Inclusive Language Glossary

The language associated with minoritized communities is always changing, and this glossary is a guide for non-offensive terms that the general public may use. Any terms not included in this list may be viewed as offensive or harmful to certain individuals in a community.


Genderqueer: An umbrella term for someone who doesn’t identify with conventional gender distinctions. They could identify as neither, both, or a combination of male and female genders.

Agender: Referring to someone who does not identify with any gender.

Transgender: An adjective, a description for someone who has transitioned, or is transitioning, or identifies as the gender opposite of the sex they were assigned at birth.

Non-Binary: Referring to someone who does not identify on the binary of male or female.

Gender Non-Conforming: Referring to someone who does not conform to one set of expected gender norms.

Genderfluid: Referring to someone who does not identify with having a fixed gender.

Cisgender: Referring to someone whose gender aligns with the sex they were assigned at birth.

Drag Performer: Someone who dresses up in extravagant clothing that does not typically align with their gender, for the purposes of entertainment.

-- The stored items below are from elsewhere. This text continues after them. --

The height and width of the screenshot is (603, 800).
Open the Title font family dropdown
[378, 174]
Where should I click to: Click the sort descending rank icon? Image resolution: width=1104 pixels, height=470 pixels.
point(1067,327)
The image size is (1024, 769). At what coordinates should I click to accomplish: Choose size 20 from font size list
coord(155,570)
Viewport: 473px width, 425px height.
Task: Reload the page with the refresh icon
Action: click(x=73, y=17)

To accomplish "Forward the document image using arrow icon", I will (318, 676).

People of Color (POC): Referring to anyone who does not identify as Caucasian.

AHANA: An acronym used to describe individuals of African, Hispanic, Asian and Native American descent.

AAPI: An acronym referring to anyone of Asian, Asian American, Pacific Island, or Desi descent.

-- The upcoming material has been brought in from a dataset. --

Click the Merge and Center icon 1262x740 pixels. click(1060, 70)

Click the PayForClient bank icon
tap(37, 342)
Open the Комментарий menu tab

Undocumented Individuals: Referring to individuals who are not U.S. citizens or permanent residents, who do not have visas to reside in the U.S., or who have not applied for official residency.

Disability: Refers to a functional limitation with regard to a particular activity.

Impairment: Refers to a problem with the structure or organ of the body.

Functional needs: Used in place of the phrase “special needs,” avoids infantilizing those with disabilities.

Wheelchair user: Used in place of the phrase “wheelchair-bound,” used to refer to people who use wheelchairs for independent mobility.

Non-disabled: Used to refer to people who do not live with any disabilities.

Able-bodied: Used to refer to people who do not live with any physical disabilities.